# Dan’s Paper Corner: Yes! It does work!

Only share my research
With sick lab rats like me
Trapped behind the beakers
And the Erlenmeyer flasks
Cut off from the world, I may not ever get free
But I may
One day
Trying to find
An antidote for strychnine — The Mountain Goats

Hi everyone! Hope you’re enjoying Peak Libra Season! I’m bringing my Air Sign goodness to another edition of Dan’s Paper Corner, which is a corner that I have covered in papers I really like.

And honestly, this one is mostly cheating. Two reasons really. First, it says nice things about the work Yuling, Aki, Andrew, and I did and then proceeds to do something much better. And second because one of the authors is Tamara Broderick, who I really admire and who’s been on an absolute tear recently.
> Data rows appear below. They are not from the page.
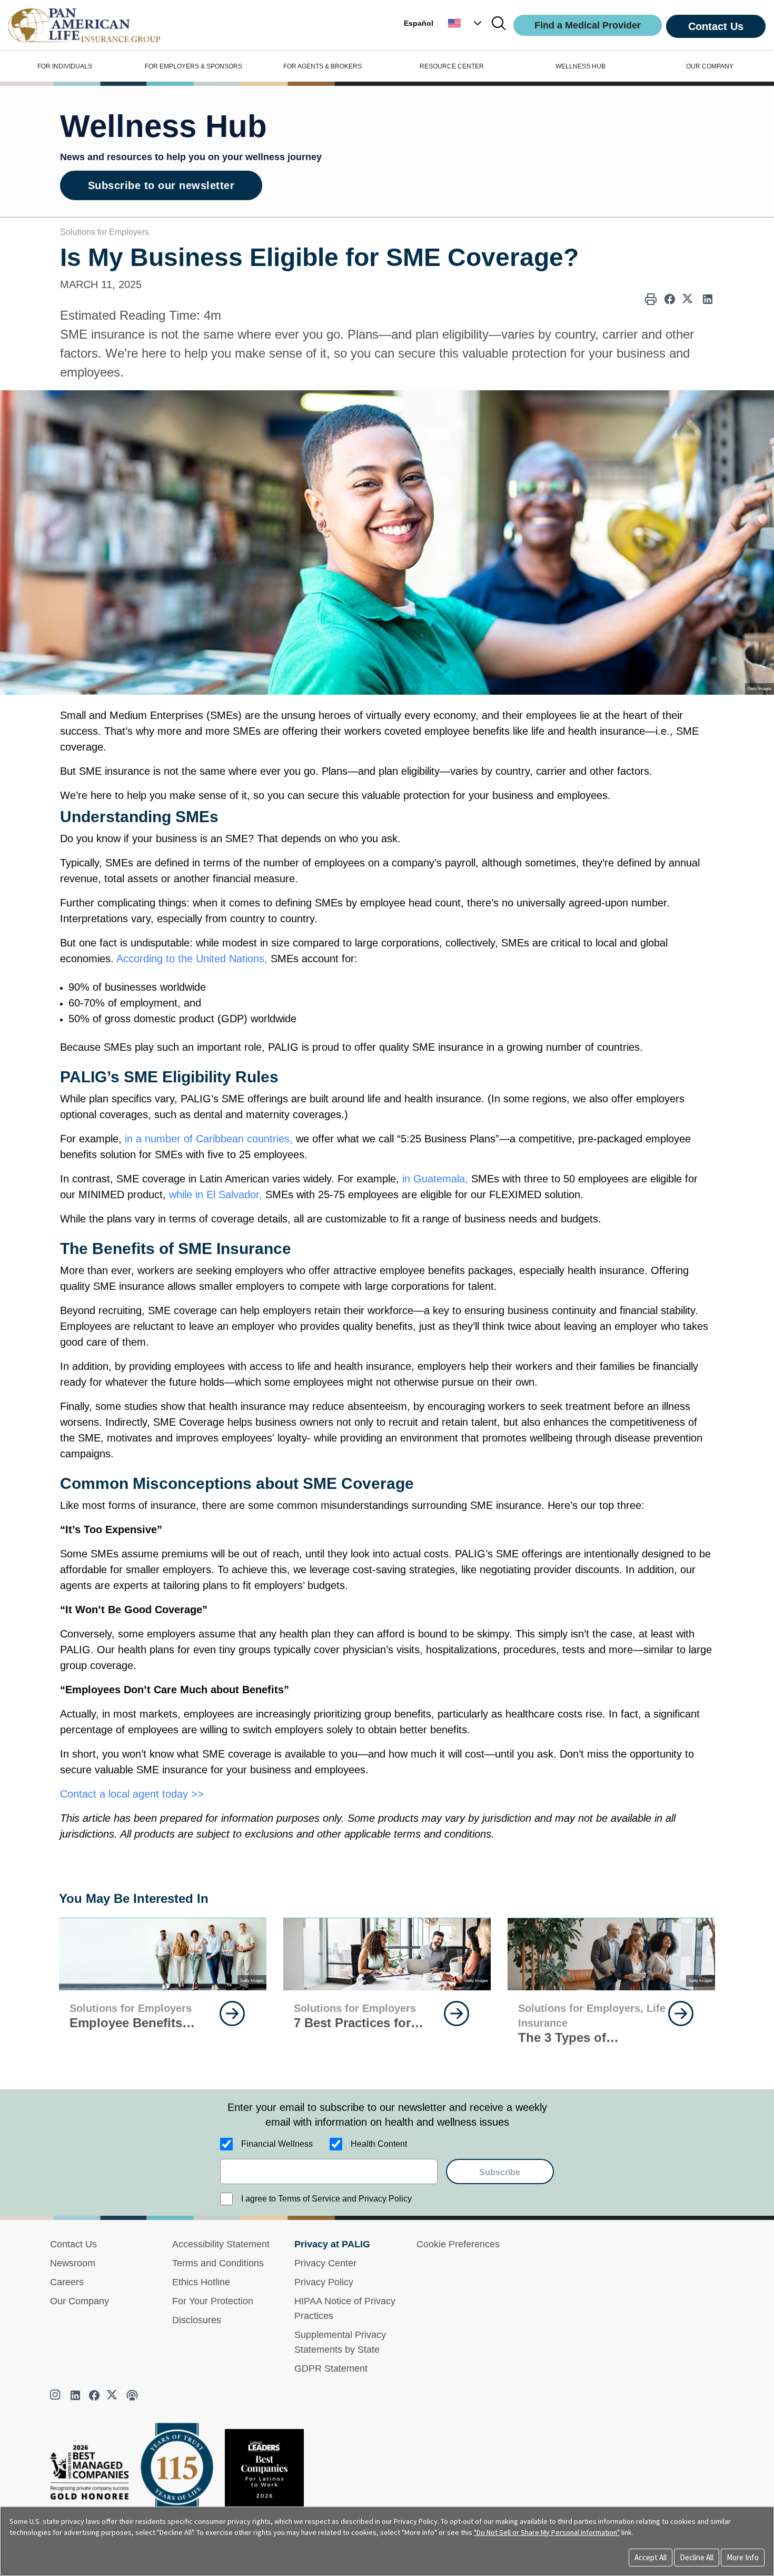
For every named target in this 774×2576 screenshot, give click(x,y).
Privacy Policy (323, 2282)
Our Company (79, 2301)
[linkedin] (75, 2395)
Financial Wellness (277, 2143)
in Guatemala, (433, 1179)
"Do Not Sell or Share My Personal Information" (547, 2532)
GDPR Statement (331, 2368)
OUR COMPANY (709, 66)
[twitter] (113, 2395)
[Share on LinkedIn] (707, 299)
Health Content (379, 2143)
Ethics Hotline (201, 2282)
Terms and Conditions (218, 2263)
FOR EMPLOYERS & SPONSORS (193, 66)
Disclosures (196, 2320)
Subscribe (499, 2172)
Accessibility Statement (221, 2244)
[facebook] (94, 2395)
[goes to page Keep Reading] (232, 2013)
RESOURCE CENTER (452, 66)
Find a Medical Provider (587, 25)
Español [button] (418, 23)
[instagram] (56, 2395)
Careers (67, 2282)
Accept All (650, 2557)
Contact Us (715, 26)
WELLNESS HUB (580, 66)
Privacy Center (325, 2263)
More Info (743, 2557)
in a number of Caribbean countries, (209, 1138)
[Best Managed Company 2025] (93, 2475)
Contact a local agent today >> (132, 1794)
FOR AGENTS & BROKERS (322, 66)
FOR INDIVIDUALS (64, 66)
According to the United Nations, (191, 958)
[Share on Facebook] (669, 299)
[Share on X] (688, 299)
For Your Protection (212, 2301)
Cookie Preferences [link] (458, 2244)
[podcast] (132, 2395)
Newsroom (72, 2263)
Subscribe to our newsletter (161, 185)
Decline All (696, 2557)
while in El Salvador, (215, 1194)
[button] (466, 23)
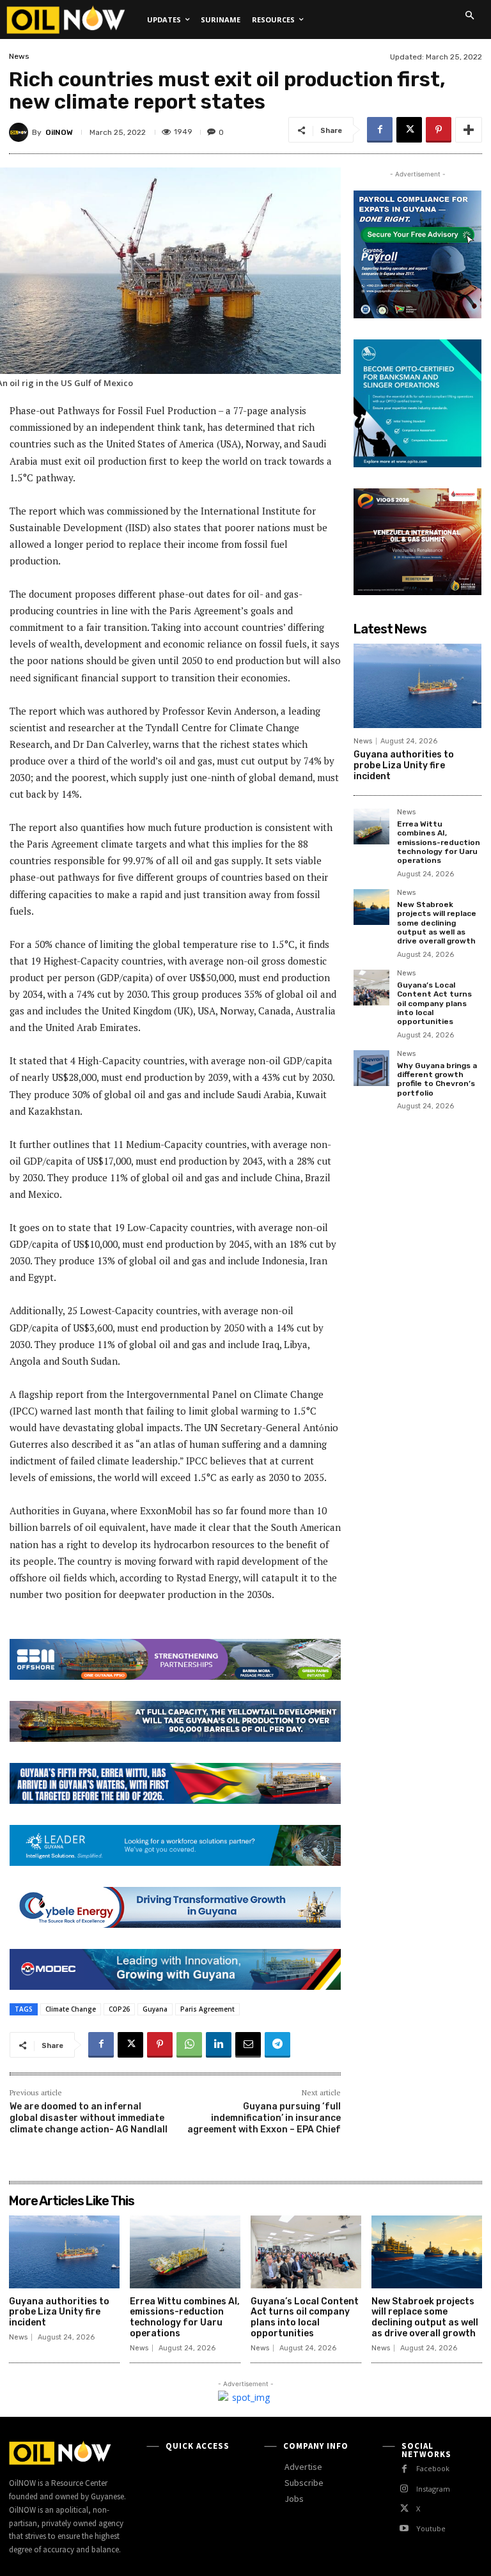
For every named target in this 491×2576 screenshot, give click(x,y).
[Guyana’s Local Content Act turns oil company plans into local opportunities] (371, 987)
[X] (409, 130)
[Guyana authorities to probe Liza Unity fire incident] (417, 686)
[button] (469, 15)
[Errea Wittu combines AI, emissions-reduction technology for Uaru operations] (371, 826)
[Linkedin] (218, 2045)
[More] (468, 130)
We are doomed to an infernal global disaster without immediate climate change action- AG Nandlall (89, 2118)
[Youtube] (404, 2528)
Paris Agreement (207, 2009)
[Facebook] (380, 130)
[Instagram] (404, 2489)
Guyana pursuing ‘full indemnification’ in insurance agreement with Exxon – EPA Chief (264, 2118)
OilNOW (59, 132)
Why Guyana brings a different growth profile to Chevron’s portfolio (437, 1079)
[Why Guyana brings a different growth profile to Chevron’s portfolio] (371, 1068)
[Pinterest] (438, 130)
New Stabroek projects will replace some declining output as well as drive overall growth (436, 923)
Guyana (155, 2009)
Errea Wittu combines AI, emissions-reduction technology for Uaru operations (438, 842)
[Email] (248, 2045)
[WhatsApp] (189, 2045)
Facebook (432, 2468)
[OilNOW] (20, 132)
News (19, 56)
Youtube (431, 2528)
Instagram (433, 2489)
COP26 (119, 2009)
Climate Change (70, 2009)
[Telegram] (277, 2045)
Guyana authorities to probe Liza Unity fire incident (404, 765)
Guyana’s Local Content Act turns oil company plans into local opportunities (434, 1004)
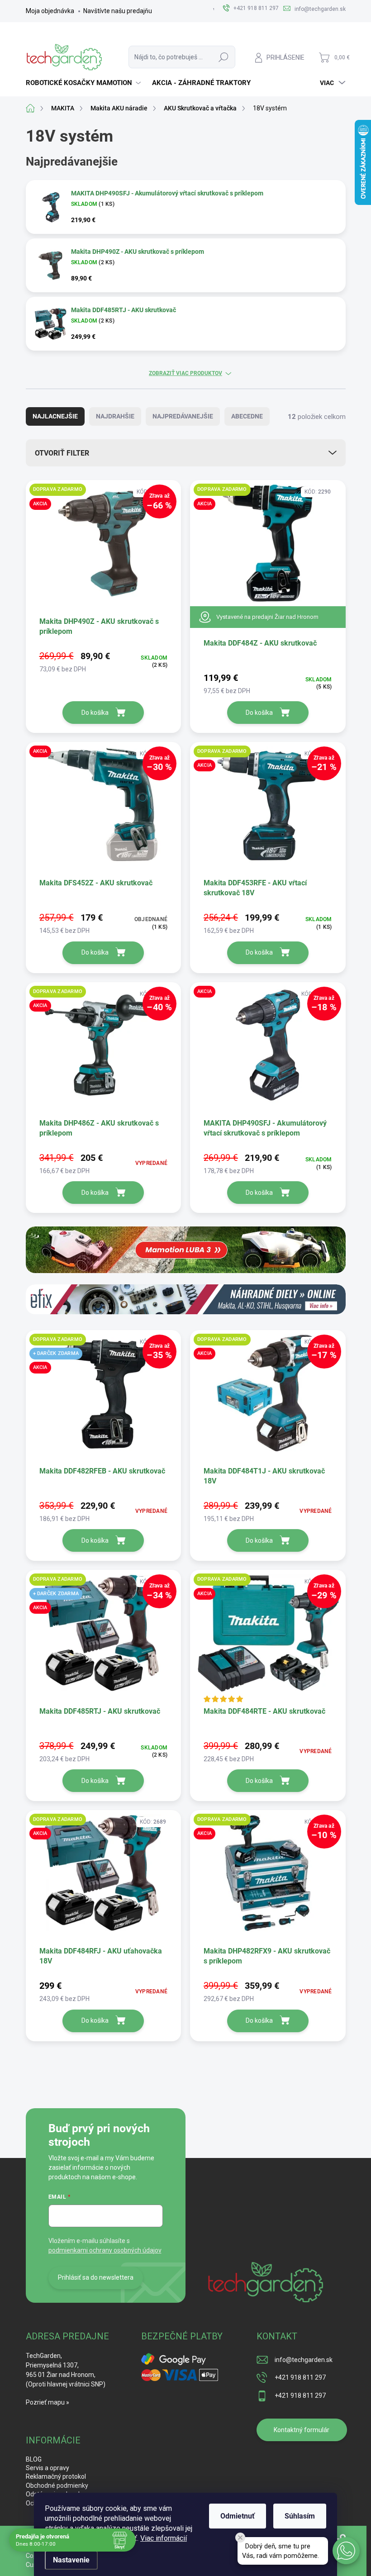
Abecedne (247, 416)
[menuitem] (84, 82)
Tamara—often working with the fabulous Trevor Campbell (who has the good grace to be Canadian), the stunning Jonathan Huggins (who also might be Canadian? What am I? The national register of people who are Canadian?), and the unimpeachable Ryan Giordano (again. Canadian? Who could know?)—has written a pile of my absolute favourite recent papers on Bayesian modelling and Bayesian computation.

Here are some of my favourite topics:

As I say, Tamara and her team of grad students, postdocs, and co-authors have been on one hell of a run!

Which brings me to today’s paper: Practical Posterior Error Bounds from Variational Objectives by Jonathan Huggins, Mikołaj Kasprzak, Trevor Campbell, and Tamara Broderick.

In the grand tradition of Dan’s Paper Corner, I’m not going to say much about this paper except that it’s really nice and well worth reading if you care about asking “Yes, but did it work?” for variational inference.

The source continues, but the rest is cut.